Couldn't be. Kass refused to listen to that nasty jeering voice deep inside. The Regulon High Command had simply noticed the inexplicably independent blip on their holoview of the Nebulon Sector and decided it was time to do something about it. The recent hate campaign must have been part of their plan. It had nothing to do with her personally. Surely. But what about . . .
Mama. Papa. M'lani. Do you know they're coming for you?
Kass lifted her head and responded with the strict formality drummed into her since childhood, a formality designed to cover even the most challenging situations. "I am most sincerely sorry for causing so much trouble. You and your friends have put yourselves at risk for me, and I thank you. The fate you describe is beyond my imagination. I had not thought it possible."
She thought she heard him murmur, "Nor did I."
The groundcar turned hard left into an alley behind an imposing building Kass didn't recognize. One weak security light illuminated a small door, dwarfed by the size of the loading platform next to it. Dear goddess. Maybe these men weren't the friends, or at least sympathizers, she'd begun to think they were.
Their leader-surely the captain, her captain-took Kass firmly by the arm, steering her through the unlocked door, down a corridor, and into what appeared to be a large storage room. Plasticrates were stacked to the ceiling along one wall and what looked like haphazard stacks of metal shelving along another. A uniformed guard, armed with a P-11 as nasty-looking as the one held by her captors, stepped out of the shadows.
"See that she stays here," the leader told him. "Further orders later."
"Yes, sir."
The leader turned back to Kass. "Leave here and you're dead. Is that clear?"
She almost snapped out, "Aye, Captain," but settled for a simple yes.
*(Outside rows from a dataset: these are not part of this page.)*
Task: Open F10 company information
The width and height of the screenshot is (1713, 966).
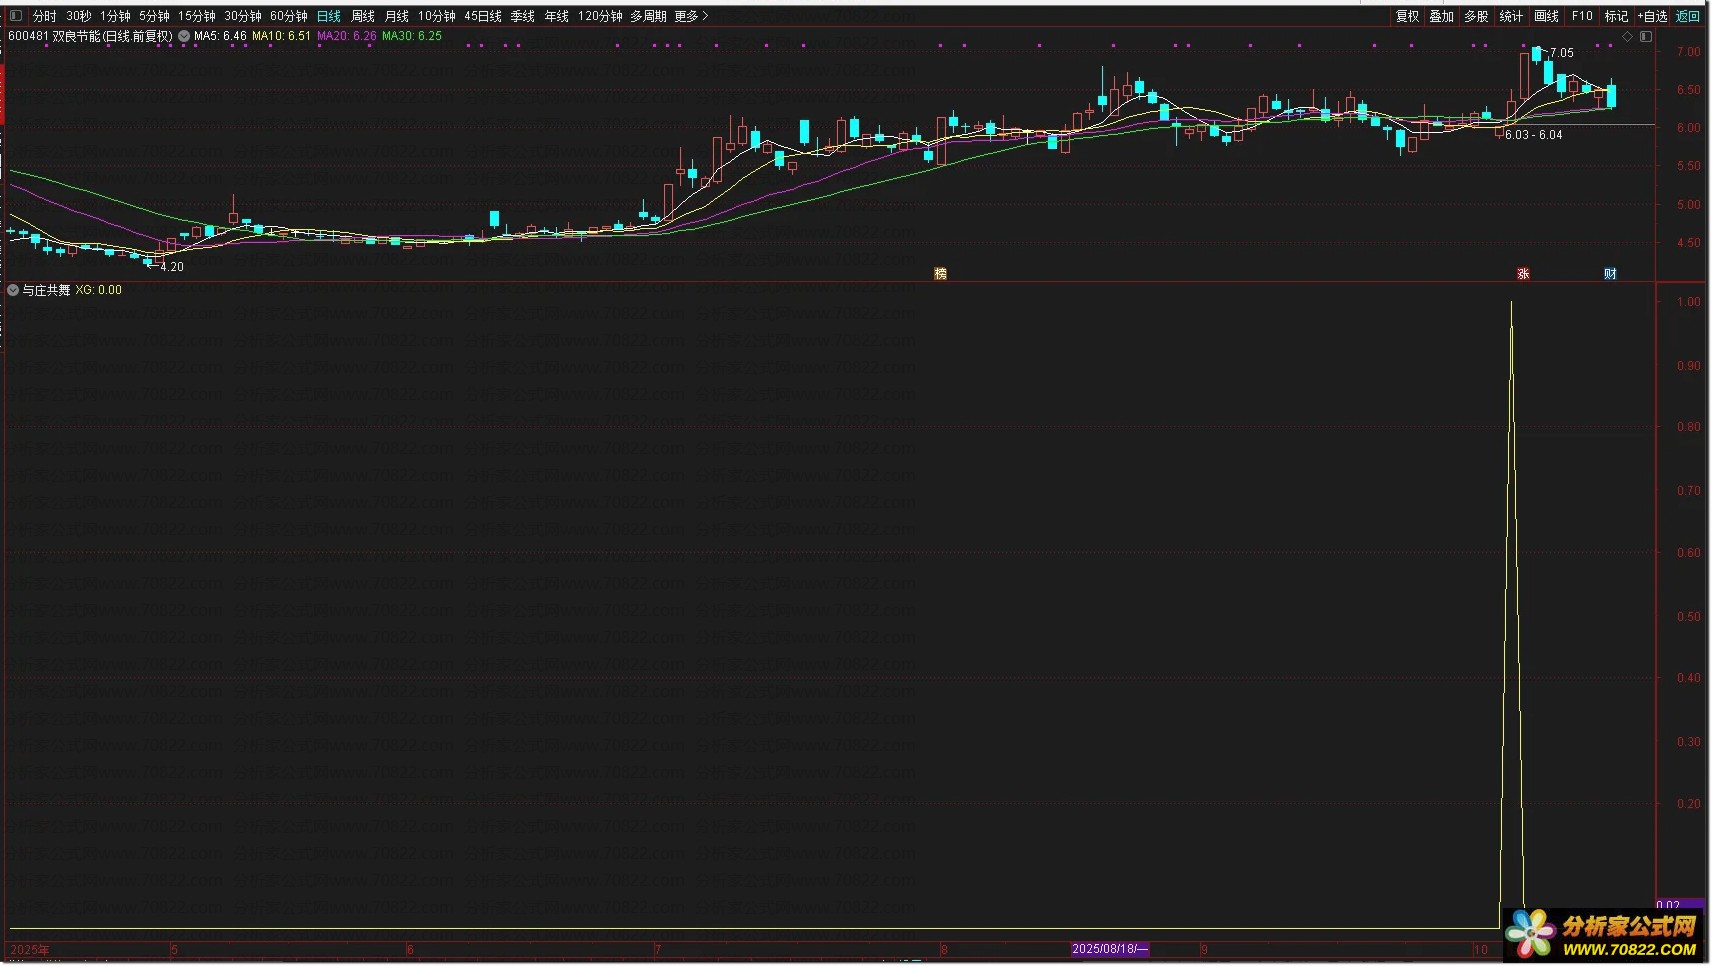Action: coord(1581,16)
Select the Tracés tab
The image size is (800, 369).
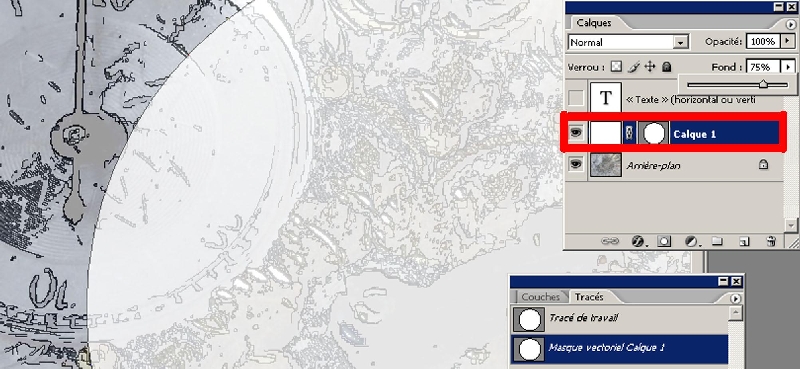(589, 297)
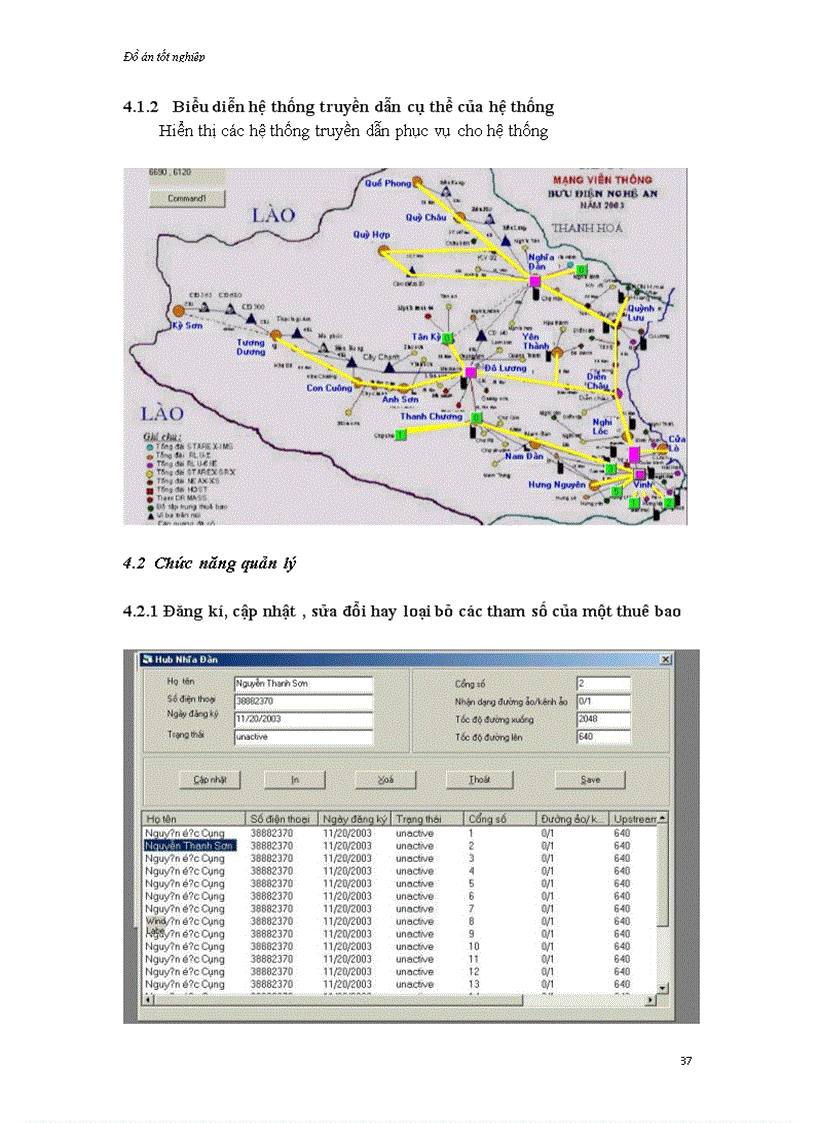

To her astonishment the three men spun around and marched out, leaving her alone with the guard who looked as uncertain about what was going on as Kass was.
That was it? They'd done their job, parked her in a warehouse, and simply abandoned her? Going off to what? Frightening her peaceful, unarmed planet into submission?
"Cot in the corner," the guard told her, jerking his head toward the room's left corner. "Next to the sani-closet."
Still stunned by the abrupt departure of her kidnappers-rescuers?-Kass wandered in the direction the guard had indicated. Cot indeed. Nothing more than a thin mattress on legs and a blanket. With her carry-all set neatly on top. The sani-closet was exactly that, a closet barely big enough to turn around in. Never in her life, not even on board the confined space of Orion, had Kass Kiolani been expected to live in such . . . such . . .
Leave here and you're dead.
As prisons went, she should thank the goddess. She would endure.
Two mornings later, Kass's vow of endurance was already listing badly as she faced the reality of living in isolation day after day, week after week, year after year. She was sitting on the side of her cot, attempting to hold a paper plate in her lap while buttering a muffin and trying to shut out the smell of coffee rising from the cup sitting on the faustone floor at her feet. As much as she liked coffee, it reminded her of breakfasts in other times and other places, all infinitely superior to this one.